Exercise in the Gym vs. the Real World
At times I think that Delts and I spend too much time in the gym. That week we managed to get out to a baseball game. That’s not Delts’ favorite sport. He’s a big bruiser, and tends to enjoy sports that have more physical pounding, like football, hockey, or badminton. But it’s not too hard to talk him into going to other sports – he’s up for just about anything. What I like about baseball is that it’s very relaxing and allows conversation. I work as a web developer, a fairly solitary activity, so at times I am craving social contact. And what’s more fun than hanging out with ten thousand of your closest very boisterous friends?
So we got to the game on a flawless summer night – a beautiful sunset, temperature just right, and a responsive crowd. The initial innings were quiet, a pitchers’ duel with few hits. Our attention wandered from the game, which I actually enjoy. He told me about the new exercise DVD he’d bought, and we chatted with people sitting nearby. We were fairly close to the field, right at the back of our section, with another higher section right behind us.
Lift the Drinking Up, Put the Inhibitions Down, Less Joy in Mudville
As the innings rolled on, some runs scored, and the crowd began to get involved. Of course, in later innings of a game the liquid refreshments begin to take more effect, adding to the conversation volume and bringing out the referee-haters. A guy above us was particularly vocal with his criticism. His speech skill gradually deteriorated as his volume went up. A very young girl next to him, presumably his daughter, wore a baseball cap and appeared to be enjoying the game, but was struggling to get Dad’s attention as he talked with his friends and yelled at the officials.

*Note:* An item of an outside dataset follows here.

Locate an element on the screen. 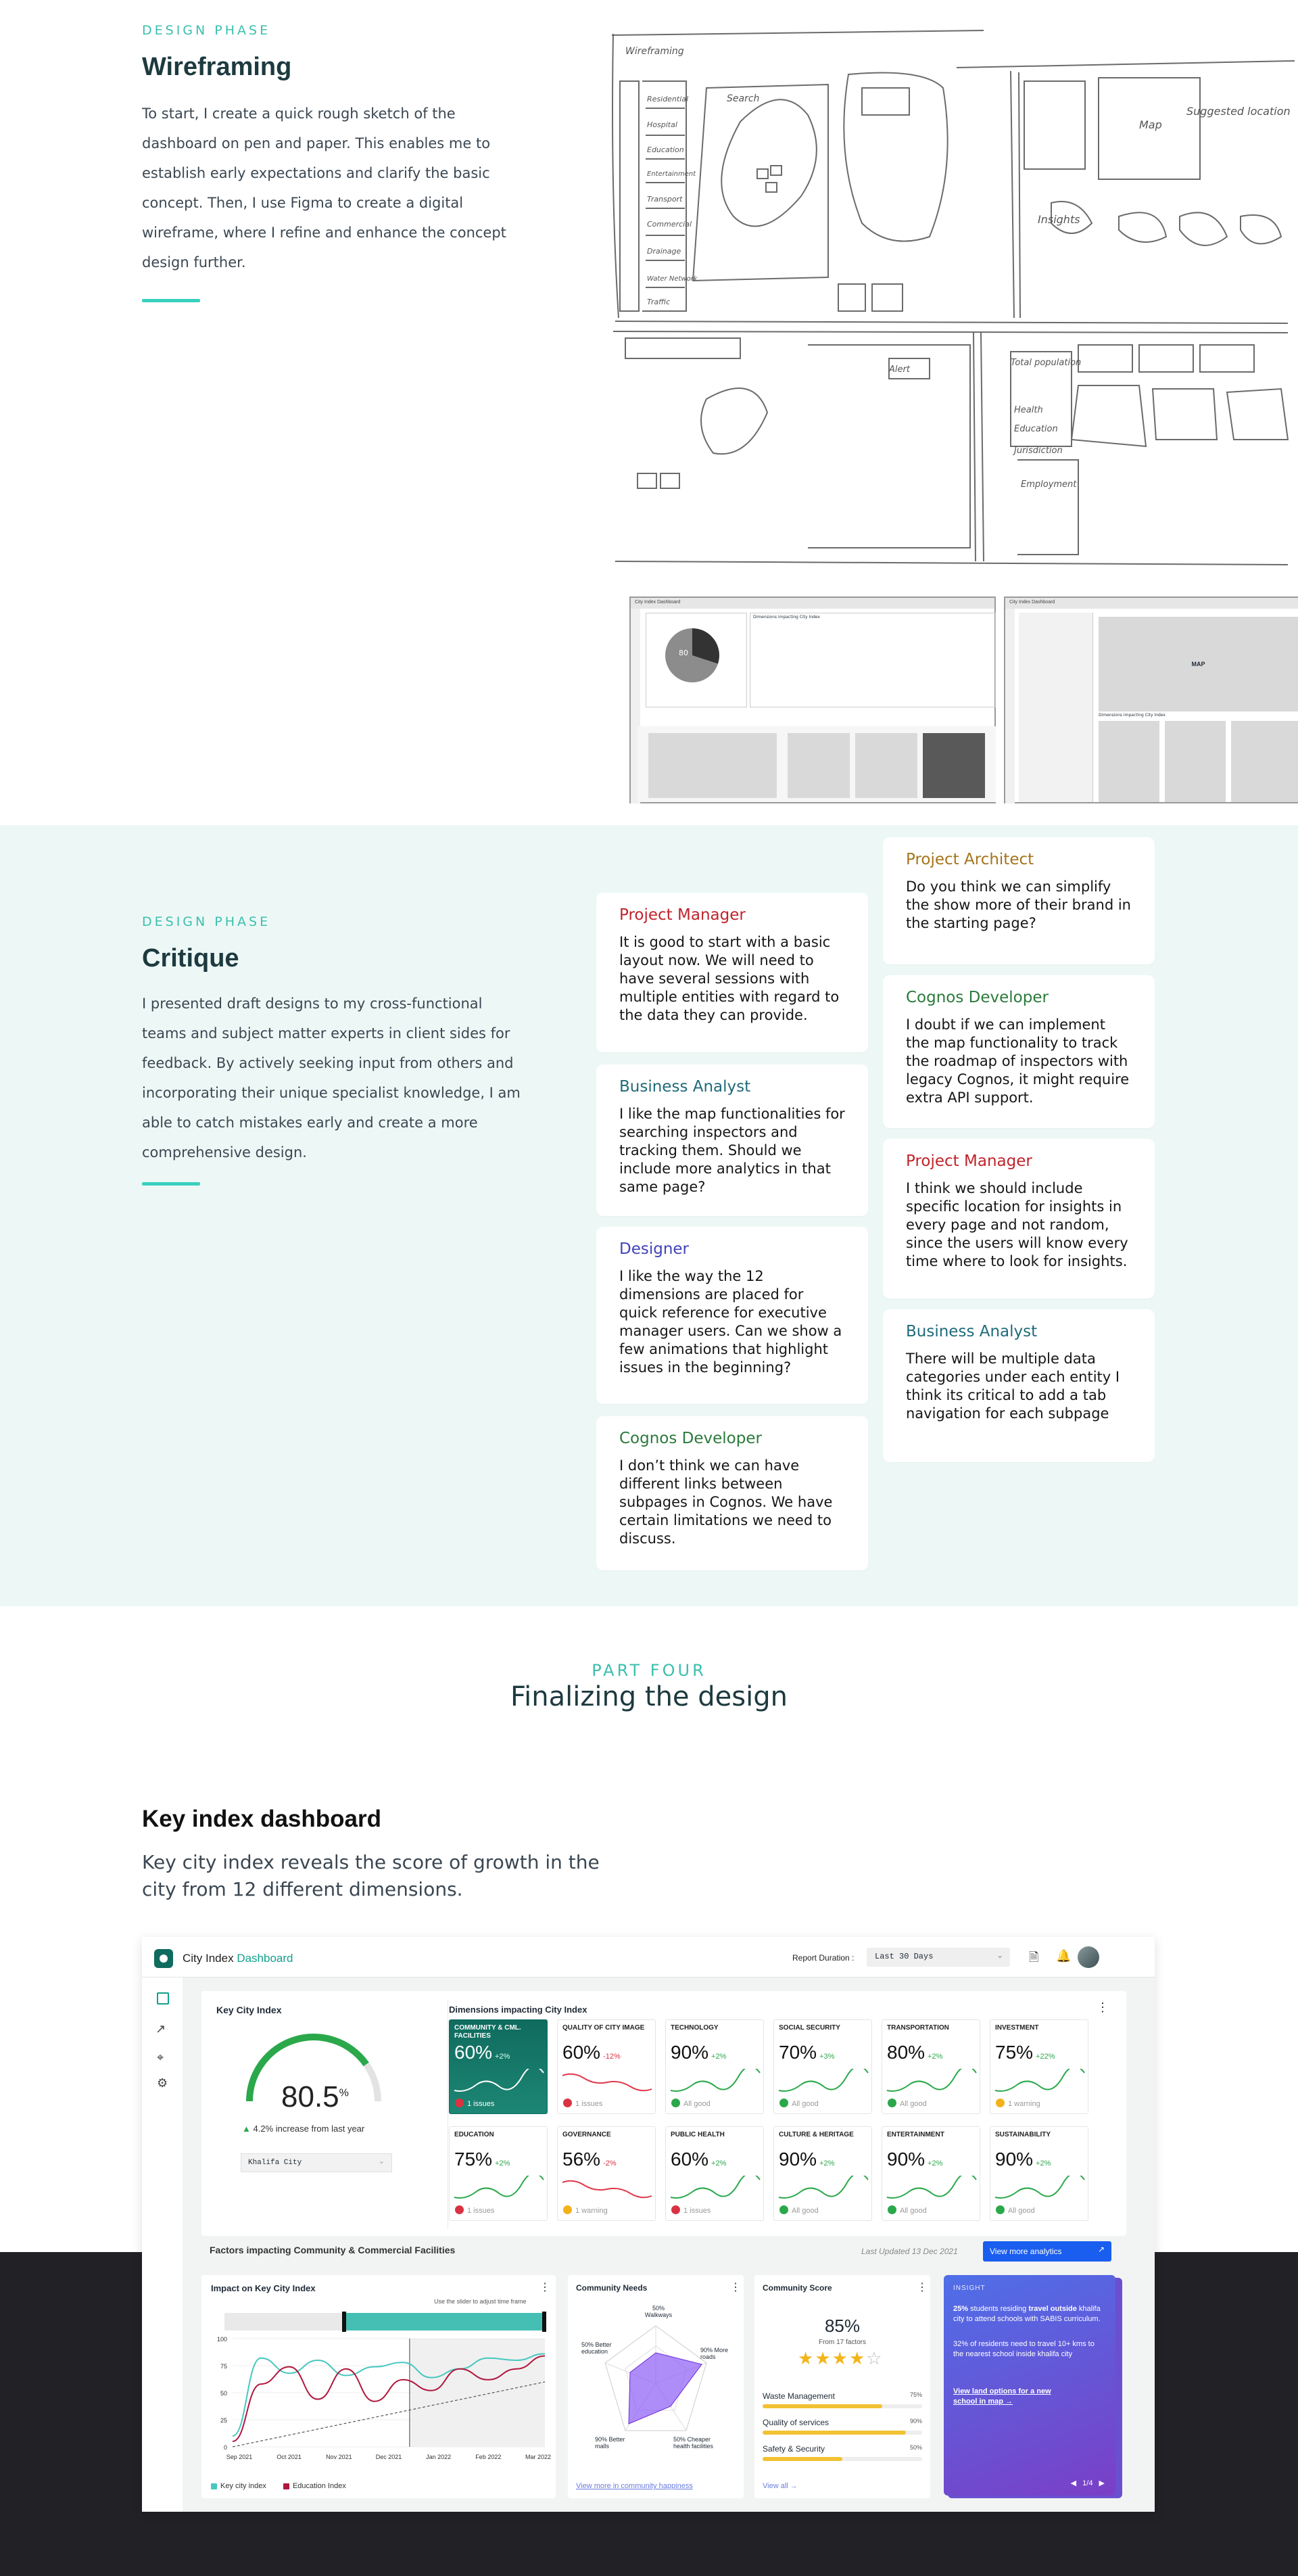 Image resolution: width=1298 pixels, height=2576 pixels. x-tick-label: Feb 2022 is located at coordinates (488, 2457).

With the score tied in the eighth inning, the crowd was riveted on the action, and as this was an important game. The girl above us would stand up and jump up and down with any hit, leaning forward way too close to the rail in my opinion, but her father was oblivious. I frowned, wondering if I should try to intervene and experience the drunken wrath of Mr. All-Knowing.
The clean-up hitter cracked a long shot to left field, and the crowd erupted. I turned to say something to Delts, and suddenly I saw the girl fighting for her balance above us.
I yelled, “no!”, and everything went into slow motion. Delts spun around to see what I was looking at. At that moment the girl’s cap flew off and she began to fall forward, an expression of horror on her face. She screamed as she tumbled forward in the air, her legs now over her head.
In a flash, Delts stood up and reached out. The girl flew into his arms, landing on her back. Delts’ strength simultaneously prevented her from hitting the seats and stopped her from landing on other people nearby. She was wide-eyed and stunned into breathlessness by the impact, but was otherwise unharmed. She regained her breath and composure, and gave Delts a huge hug. Fans seeing the incident cheered and gave Delts a standing ovation.
Delts, a One-Man Delta Force: Our Hero
As it happens, the local TV station had a camera trained on the audience, so the whole incident was recorded. Delts became a local hero, and got lots of fans on Youtube. From that day on, he was known as “Uncle Delts” to Jessica, one very grateful young lady.